Den Wandel begleiten

Das SCD sei der richtige Ort, um solche neuen Werkzeuge zu erproben. Dafür müssen Experimentatoren, Theoretikerinnen, Computerexperten, Ingenieurinnen und viele mehr miteinander reden. Das sei notwendig, damit Computerwissenschaftler die richtigen Lösungen für sie fänden, so Marie Yao. Sie wurde eigens am SCD eingestellt, um die Sprachverwirrung zu überwinden und die Veränderung zu begleiten für bestmögliche wissenschaftliche Resultate.
«Wandel ist nicht immer einfach», weiss Yao, die mehrere Jahre in einer ähnlichen Position in den USA gearbeitet hat. Manche Mitarbeitenden hätten Angst vor Bedeutungsverlust und würden an alten Abläufen festhalten. Sie sieht ihre Aufgabe darin, Teamarbeit zu fördern und ein Umfeld zu schaffen, in dem sich alle sicher und wertgeschätzt fühlen durch den von ihnen geleisteten Beitrag zu besseren technischen Lösungen.
Dazu koordiniert Yao im Team von Ashton an der Schnittstelle von SCD und den weiteren Divisionen am PSI die Entwicklungen für den Start der SLS 2.0 im Jahr 2025 und trägt dazu bei, technische Lösungen zu entwickeln. Bis dahin müssen Hardware, Software und Netze bereit sein und die enormen Datenmengen bewältigen. Ein ganzheitlicher Ansatz sei wichtig, so Yao: «Die ganze Datenpipeline ist nur so stark wie ihr schwächstes Glied.»

> [BEREITGESTELLTES MATERIAL]
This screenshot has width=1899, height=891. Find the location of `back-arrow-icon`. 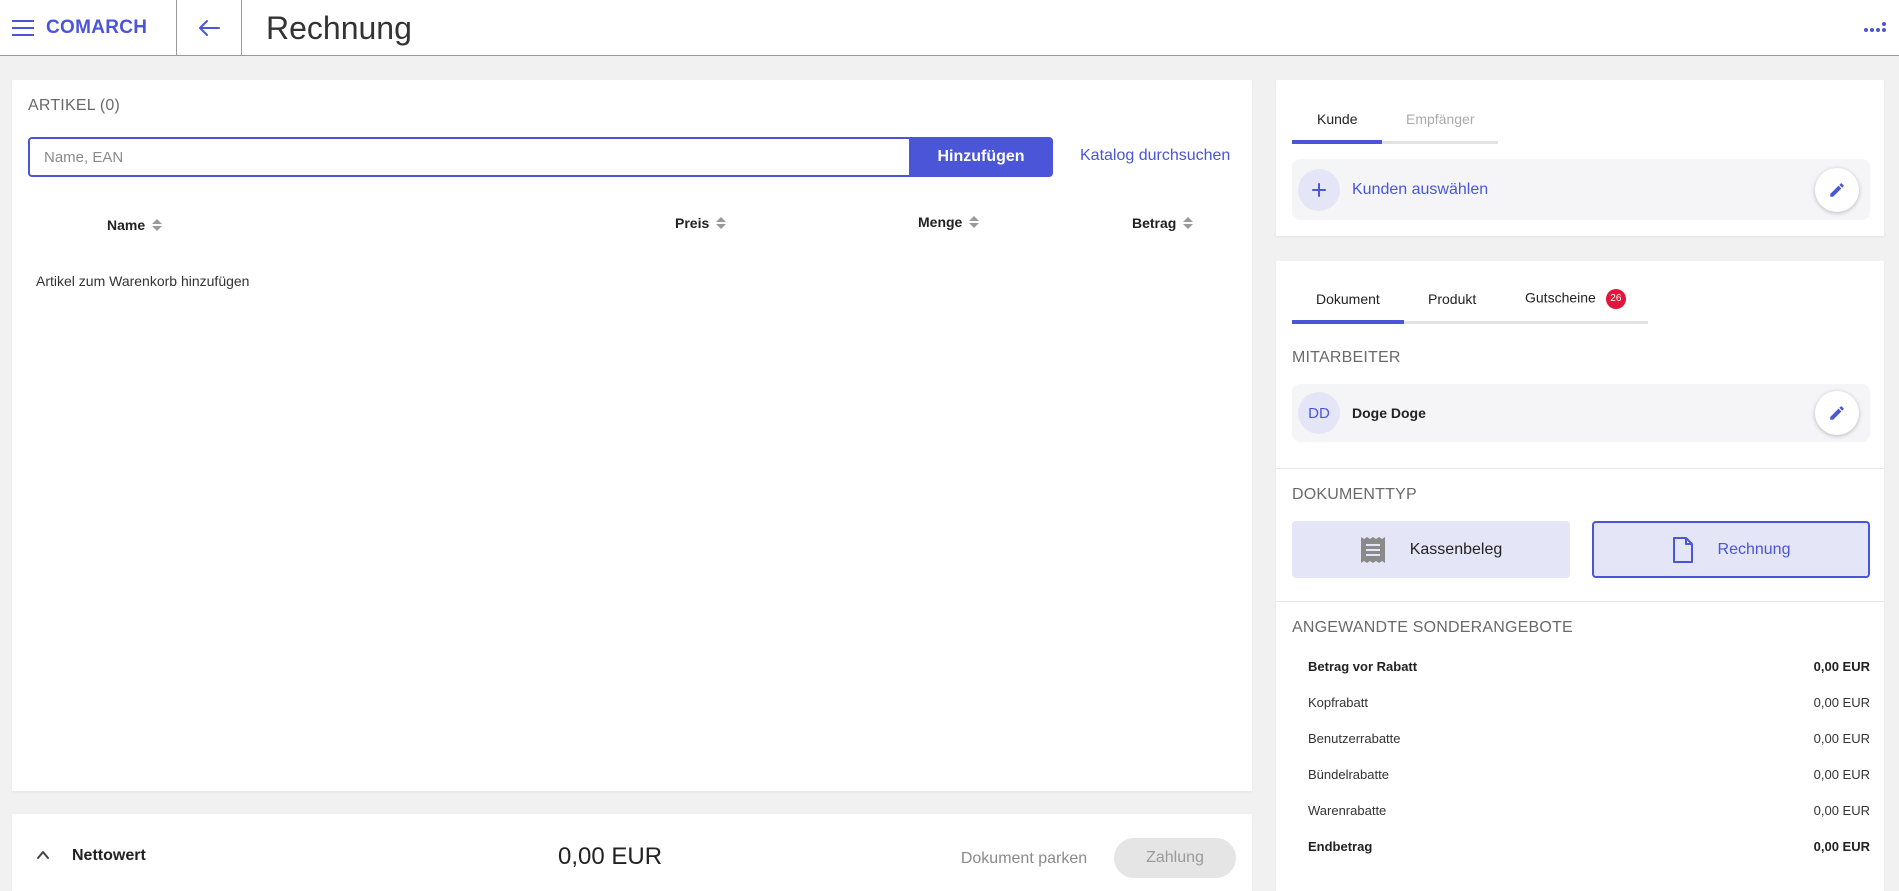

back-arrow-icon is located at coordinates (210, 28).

> [VORGEHENSWEISE] Setze den Text über Marie Yaos Aufgabe am SCD nach seinem letzten Satz fort.

> [ERGEBNIS DER AUFGABE]
Ein zunehmendes Problem, in der Wissenschaft wie auch in anderen Bereichen der Wirtschaft, ist der Fachkräftemangel. Wenn es nicht genügend geeignete Experten gebe, müsse man sie ausbilden, häufig auf interdisziplinären Gebieten, so Yao.
Die Forschenden von morgen haben einiges an Arbeit vor sich. Software zur Lösung wissenschaftlicher Fragestellungen ist oft zwanzig Jahre alt und teilweise nicht effizient genug. Die Defizite mit noch mehr Rechenleistung zu erschlagen, funktioniert heute nicht mehr. Wissenschaftliche Software muss fit gemacht werden für die rasant wachsenden Datenmengen und für Trends im Höchstleistungsrechnen wie die Nutzung von Grafikprozessoren anstatt von herkömmlichen zentralen Rechen- und Steuereinheiten eines Computers. «Das SCD kann helfen, Leute anzuziehen, die genau so etwas können», glaubt Yao.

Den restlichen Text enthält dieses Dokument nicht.